Q: Another common shoulder issue that many have heard of or experienced themselves is the dreaded “frozen shoulder” or adhesive capsulitis. It seems there has been a bigger push for early diagnosis for these cases, as recent studies have shown that an injection early on in the process can significantly lessen a patient's limitation in their affected shoulder and help them return to previous levels of function sooner. Is this something that you have seen, as well? What are some good tips for readers to know if they are experiencing early signs of a frozen shoulder? Has your approach to treating frozen shoulders changed over the years?
I see a lot of these patients and have had this condition myself. It is no fun at all. I have seen injections work well in some.
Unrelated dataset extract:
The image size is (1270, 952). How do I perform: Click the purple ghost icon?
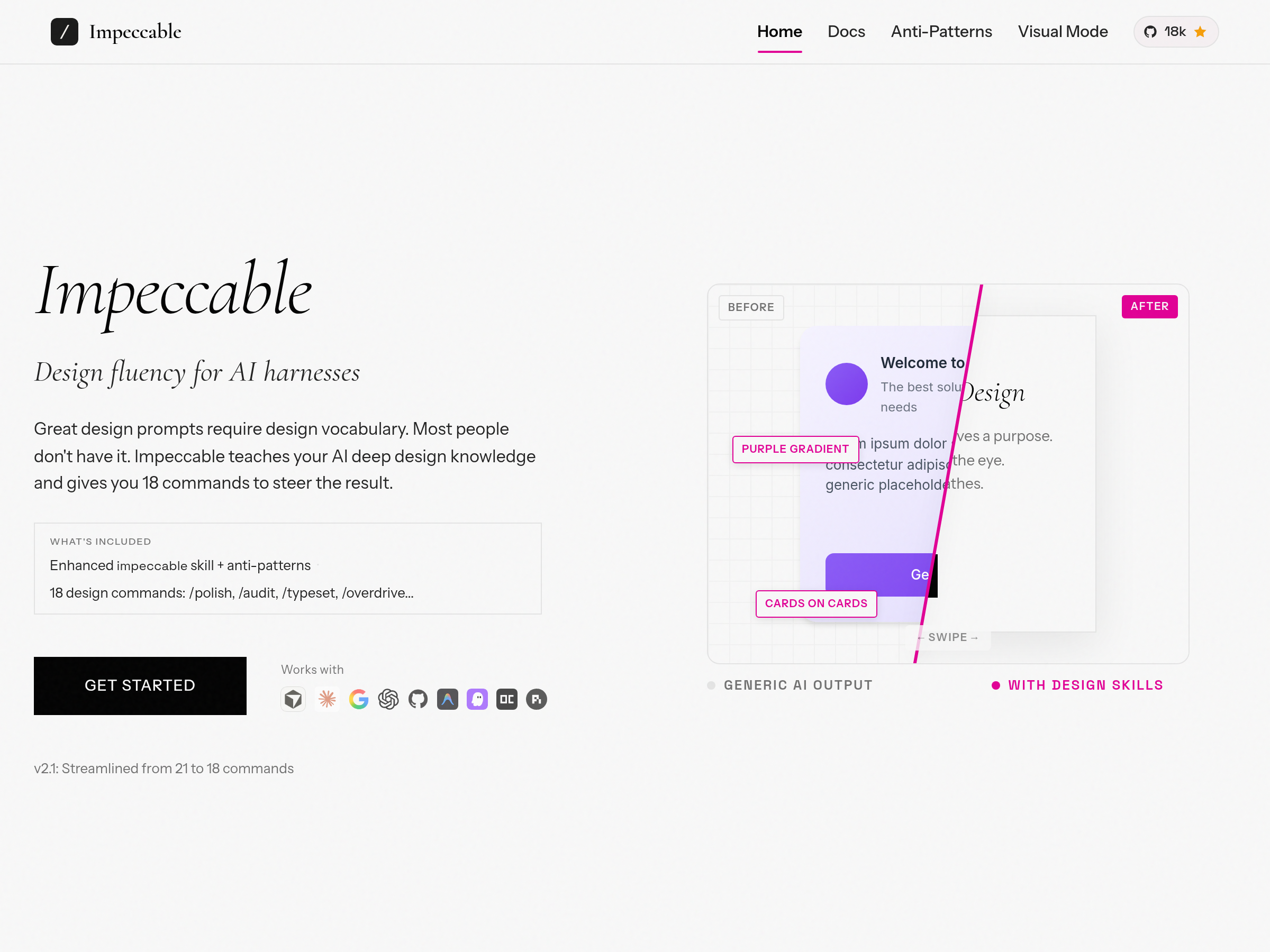[x=477, y=699]
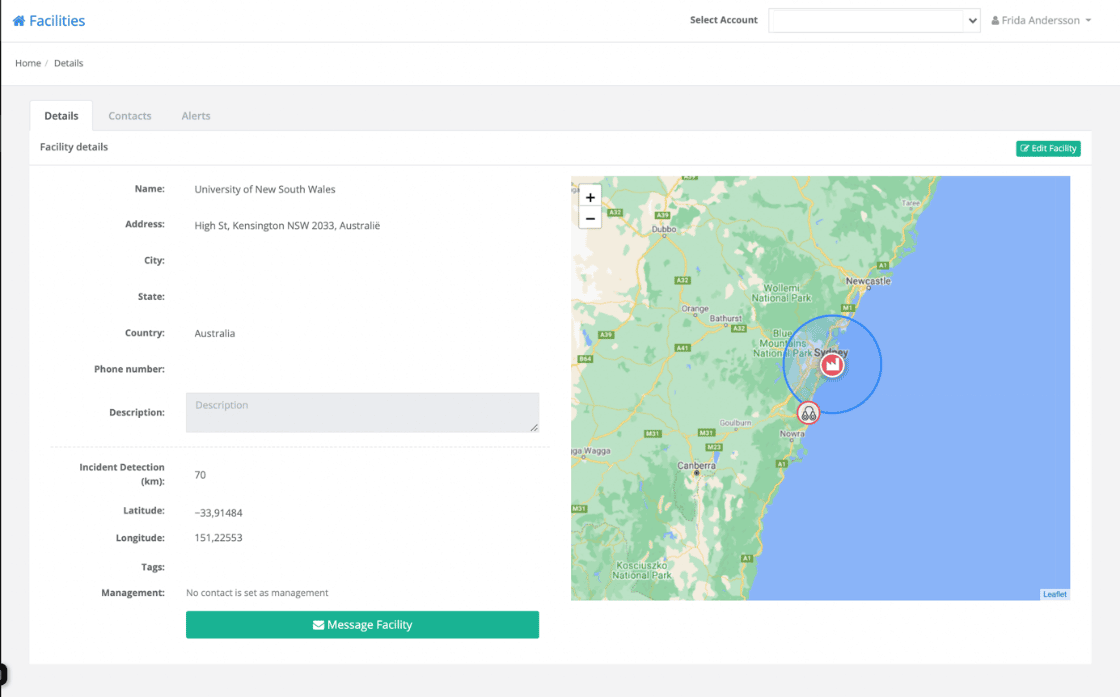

I have also seen a steroid dose pack early will do wonders if you catch it soon enough. Early signs of frozen shoulder include subacute onset, unilateral shoulder pain that limits both active and passive motion in all planes. Usually, they have a component of night pain. Initially it seems to mimic a small rotator cuff tear but progresses to the classical frozen shoulder symptoms. My approach completely changed when I had it myself. I treat it much less aggressively and much more slowly to patients’ tolerance. I don’t feel now there is any need for torturing patients with overly aggressive ROM. In most, in time, it will resolve. More than likely whether they have treatment for it or not.
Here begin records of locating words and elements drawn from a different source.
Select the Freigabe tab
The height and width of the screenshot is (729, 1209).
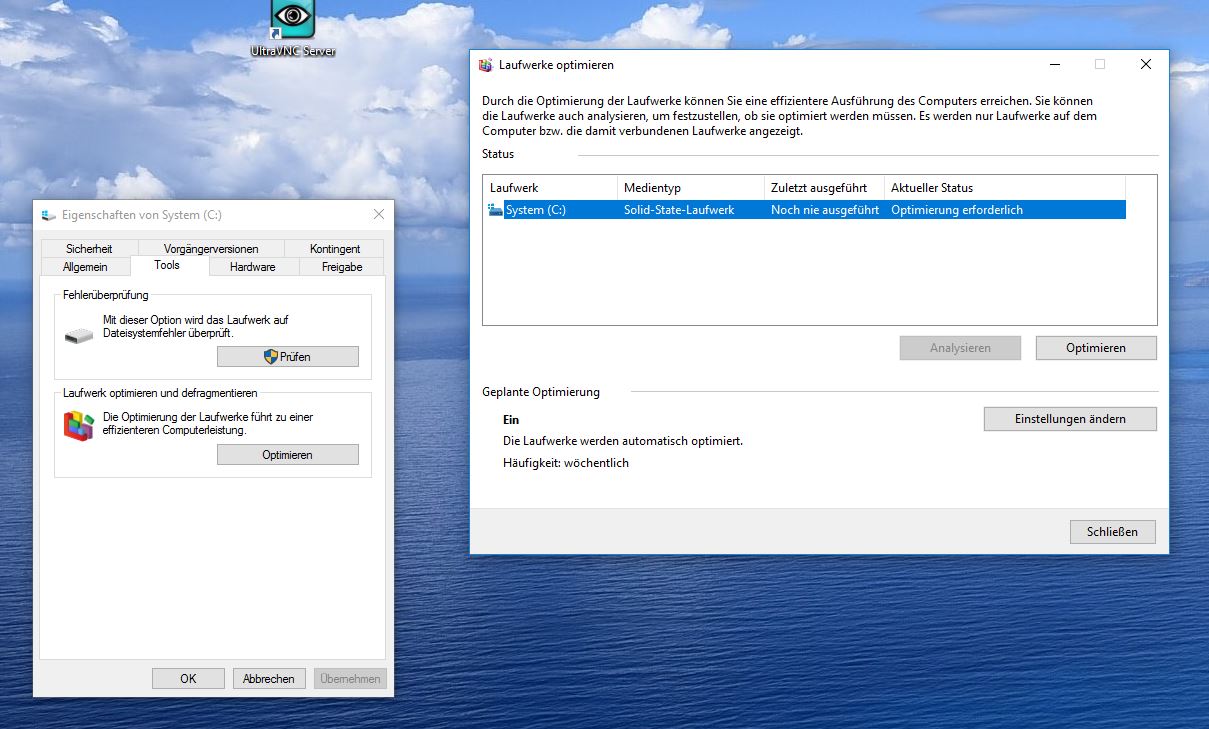click(342, 267)
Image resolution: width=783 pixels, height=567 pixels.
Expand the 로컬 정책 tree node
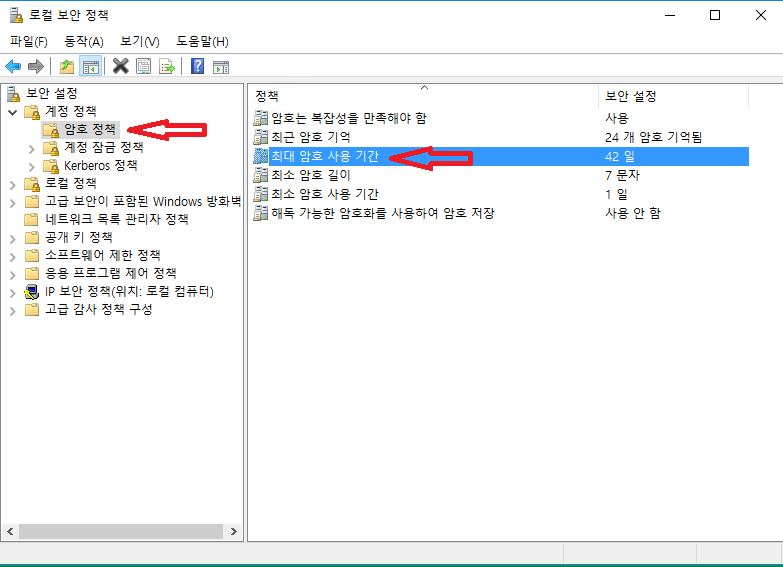tap(13, 184)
Q: I enjoy working with overhead athletes. We can go down a long rabbit-hole on why working with athletes is both challenging but rewarding, as well. Something I’ve always tried to pay close attention to is scapular mobility, positioning, muscle recruitment, and stability, among other things. When you assess an overhead athlete, are there certain things you are looking for? How important is posture in your assessment? What are some common issues you find in an injured overhead athlete that maybe goes unnoticed or gets missed altogether by other healthcare professionals?
I certainly look at posture, but I think in a lot of cases it is hard to change posture. I know there are studies that say you can, but I have found in real life it is difficult. I think the key things you see in overhead athletes are cuff weakness, scapular muscle weakness, and either loss of GH motion or excessive GH motion and of course load management. It really comes down to any order of those 4 potential things. KISS principle. And remember the basics. They will never fail you. A lot of the rest of things you see, biceps pain, deltoid insertion pain, OH pain, all resolve if you figure out what is wrong with that small list of things and provide treatment to help resolve those issues. We try to make it much harder than it is. It is pretty basic. With good patient buy in and a hard working patient you can almost always get people back to their desired activity.
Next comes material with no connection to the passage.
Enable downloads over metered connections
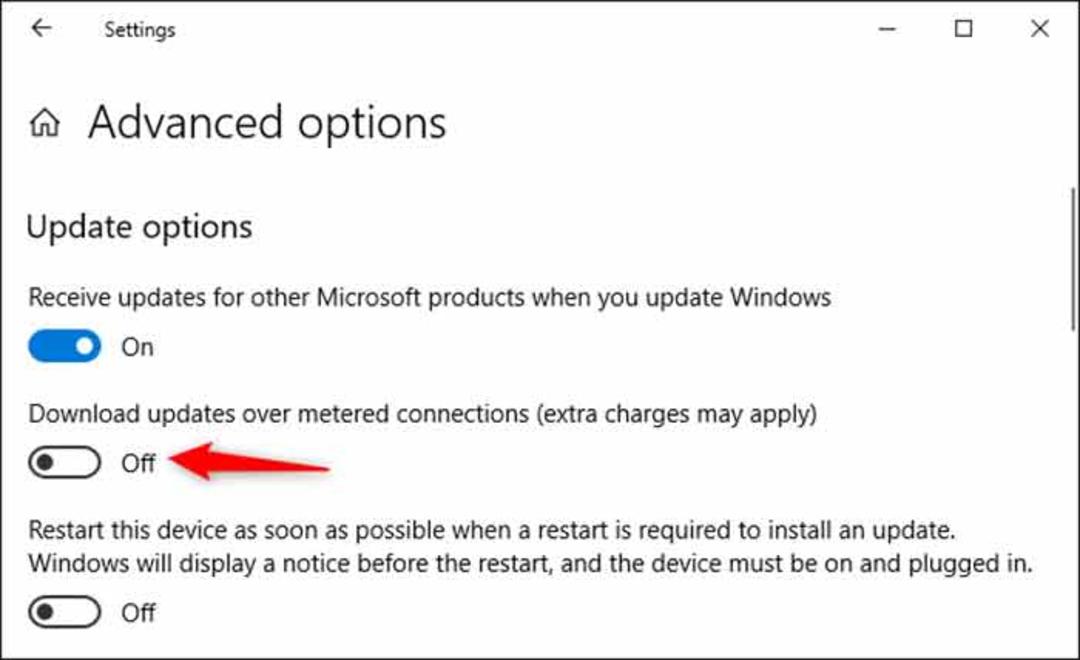This screenshot has height=660, width=1080. pos(65,462)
Q: Final question! You are very active in the research community and provide updated information through social media, sports journals, and other outlets all while teaching at a major University. Are there any current areas of research that you are currently working on? What are some things you do to “take a break” from the grind? What are some hobbies or interests you have away from your work?
We are starting some studies looking at BFR and the shoulder. One study with students and training and another study we are just starting up, with actual patients following rotator cuff repairs and use of BFR. My hobbies are just smoking meat, exercise, and family – not necessarily in that order. However, some day I have a whole boatload of hobbies I want to start. Too many to list here!